LISTS A Guide to the Music of Archie Shepp, Who Kept Jazz Vitally Political By Marcus J. Moore · October 21, 2020

Nowadays, it’s easy to call Archie Shepp a legend. But back in the late 1950’s, as an upstart saxophonist trying to make his way in New York City, he just wanted to soak up all the brilliance he could. “That’s why I came to New York,” says Shepp, a Philadelphia native. “I wanted to meet all the great players.”

He couldn’t even fathom actually working with John Coltrane, the groundbreaking saxophonist credited with bringing free jazz to the mainstream. Shepp met Coltrane at the landmark Five Spot Cafe, which was just around the corner from his home along East 6th Street. He used to visit the legendary club to hear titans like Thelonious Monk and Johnny Griffin.

Shepp met Coltrane at a transitional moment in his career; he’d just left Miles Davis’s quintet in order to form his own group. In the near future, Coltrane would go on to release Giant Steps, the first of several classic albums for the noted bandleader.

**INFORMATION SHOWN:**

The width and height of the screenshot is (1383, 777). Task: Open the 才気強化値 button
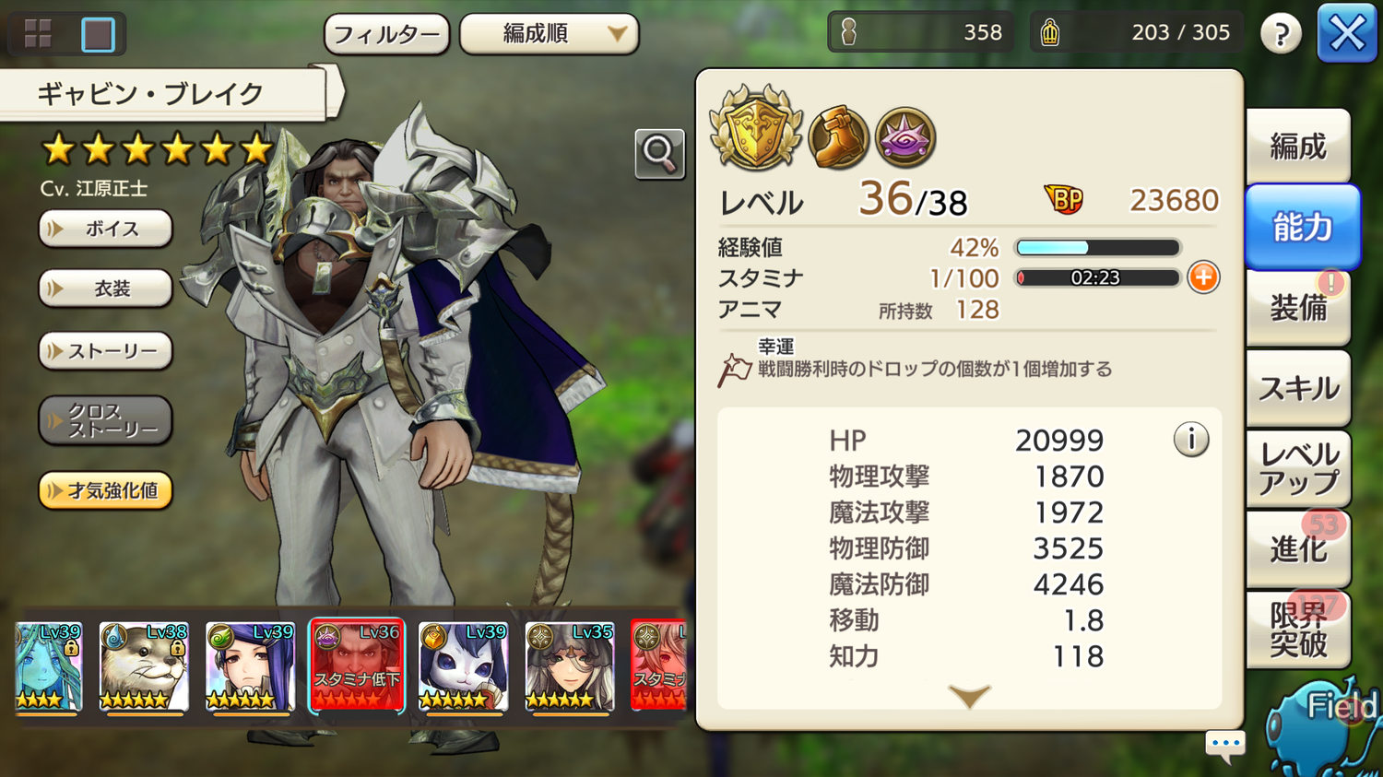coord(105,490)
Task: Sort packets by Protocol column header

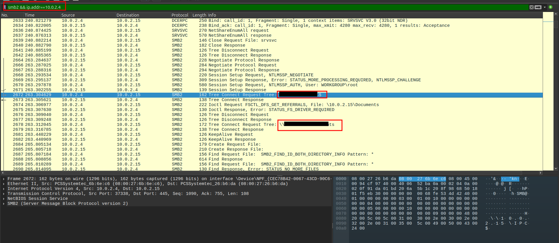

**REQUIREMENT A:**
In the Archie Shepp guide, at which club did Shepp meet John Coltrane?
**REQUIREMENT B:**
Write the next few paragraphs of the Archie Shepp guide, picking up after its final sentence.

**EXPECTED ANSWER A:**
The Five Spot Cafe.

**EXPECTED ANSWER B:**
But as Shepp explains, Coltrane didn’t carry himself like a legend; he was a benevolent teacher who helped Shepp find his own voice on the horn. “I asked John if he’d help me, it was about four in the morning,” Shepp recalls. “The next day, I was there at his home about 10 or 11 in the morning. When I got there, he was asleep. The story was that John would practice after the gig, even if he finished a gig at 4. I waited for him until about 1 o’clock when he got up.”

“His horn was lying on the sofa,” Shepp continues. “He got up and went right to his saxophone and began to play something that sounded like Giant Steps. He hadn’t recorded it yet, but he played it like he used to play it at the Five Spot. He played maybe 15 minutes of uninterrupted saxophone. He was a real virtuoso, John. When he finished, he asked me to play for him.”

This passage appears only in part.